╭──

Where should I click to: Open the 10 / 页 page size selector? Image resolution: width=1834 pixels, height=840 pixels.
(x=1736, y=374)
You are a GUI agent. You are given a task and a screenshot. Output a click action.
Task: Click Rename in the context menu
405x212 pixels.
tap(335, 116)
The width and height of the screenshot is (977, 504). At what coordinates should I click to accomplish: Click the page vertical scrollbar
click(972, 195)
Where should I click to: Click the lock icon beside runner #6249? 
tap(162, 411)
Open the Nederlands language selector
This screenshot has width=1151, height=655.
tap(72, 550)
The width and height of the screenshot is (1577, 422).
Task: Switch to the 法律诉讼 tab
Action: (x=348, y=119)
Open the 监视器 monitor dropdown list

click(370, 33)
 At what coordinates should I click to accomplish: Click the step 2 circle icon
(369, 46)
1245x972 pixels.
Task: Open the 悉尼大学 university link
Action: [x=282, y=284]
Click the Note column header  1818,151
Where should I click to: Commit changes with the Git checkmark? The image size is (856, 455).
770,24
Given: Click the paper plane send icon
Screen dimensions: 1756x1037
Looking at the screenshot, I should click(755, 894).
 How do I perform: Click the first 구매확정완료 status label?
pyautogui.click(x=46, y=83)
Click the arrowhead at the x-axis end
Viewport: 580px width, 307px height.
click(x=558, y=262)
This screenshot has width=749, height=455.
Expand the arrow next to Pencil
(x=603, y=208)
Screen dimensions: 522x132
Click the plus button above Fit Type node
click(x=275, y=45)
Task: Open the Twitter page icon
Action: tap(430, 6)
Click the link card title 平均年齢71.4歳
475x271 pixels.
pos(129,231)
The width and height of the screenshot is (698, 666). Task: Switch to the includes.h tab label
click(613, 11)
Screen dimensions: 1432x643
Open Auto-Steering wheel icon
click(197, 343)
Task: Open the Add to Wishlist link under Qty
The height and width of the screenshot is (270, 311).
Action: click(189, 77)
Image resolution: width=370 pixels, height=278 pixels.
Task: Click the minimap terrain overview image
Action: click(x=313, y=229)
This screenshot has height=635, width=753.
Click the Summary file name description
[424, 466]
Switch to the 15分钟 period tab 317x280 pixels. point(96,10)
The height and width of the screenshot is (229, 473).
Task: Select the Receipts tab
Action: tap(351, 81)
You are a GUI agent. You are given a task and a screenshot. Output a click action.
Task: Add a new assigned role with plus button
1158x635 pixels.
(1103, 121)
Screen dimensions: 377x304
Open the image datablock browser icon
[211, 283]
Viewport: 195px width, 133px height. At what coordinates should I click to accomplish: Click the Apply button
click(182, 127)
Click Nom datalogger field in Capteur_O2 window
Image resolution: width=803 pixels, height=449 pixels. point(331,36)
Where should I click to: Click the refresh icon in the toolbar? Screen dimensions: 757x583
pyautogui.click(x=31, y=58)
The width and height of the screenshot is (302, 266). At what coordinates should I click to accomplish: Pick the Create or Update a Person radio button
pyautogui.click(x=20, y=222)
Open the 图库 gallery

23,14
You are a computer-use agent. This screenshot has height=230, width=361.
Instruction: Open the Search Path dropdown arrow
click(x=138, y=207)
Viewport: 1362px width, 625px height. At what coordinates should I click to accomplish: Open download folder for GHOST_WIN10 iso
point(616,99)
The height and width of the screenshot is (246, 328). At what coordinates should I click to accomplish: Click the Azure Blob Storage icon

╰──

_AIM OF THE EXERCISE_: Return, word for word, the lines of the data above from the line with "This screenshot has width=749, height=455." through the line with "Task: Open the Add to Wishlist link under Qty", inclusive.

_OUTPUT OF THE TASK_:
This screenshot has width=749, height=455.
Expand the arrow next to Pencil
(x=603, y=208)
Screen dimensions: 522x132
Click the plus button above Fit Type node
click(x=275, y=45)
Task: Open the Twitter page icon
Action: tap(430, 6)
Click the link card title 平均年齢71.4歳
475x271 pixels.
pos(129,231)
The width and height of the screenshot is (698, 666). Task: Switch to the includes.h tab label
click(613, 11)
Screen dimensions: 1432x643
Open Auto-Steering wheel icon
click(197, 343)
Task: Open the Add to Wishlist link under Qty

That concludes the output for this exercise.